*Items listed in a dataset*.
◇ ◇ ◇
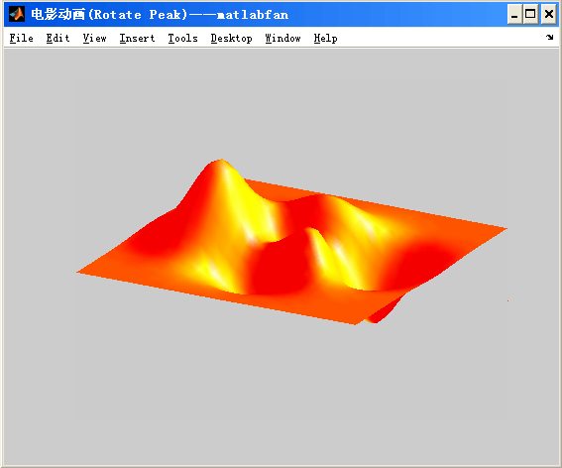The image size is (562, 468).
Task: Close the Rotate Peak figure window
Action: pos(549,14)
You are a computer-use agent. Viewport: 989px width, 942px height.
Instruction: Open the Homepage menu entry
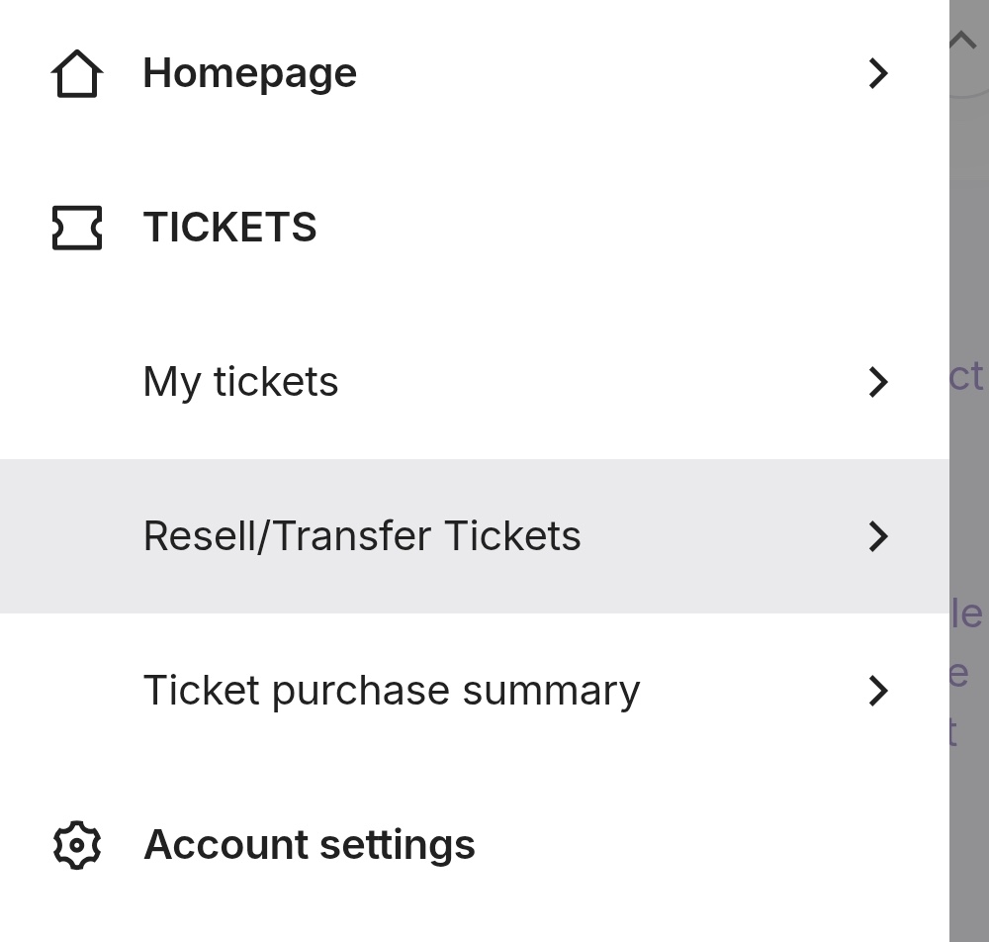pyautogui.click(x=249, y=73)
◇ ◇ ◇
Please retype exactly the lines from the one containing "You are a computer-use" through the last line of the records, both included, leaving out every picture.

You are a computer-use agent. Viewport: 989px width, 942px height.
Instruction: Open the Homepage menu entry
pyautogui.click(x=249, y=73)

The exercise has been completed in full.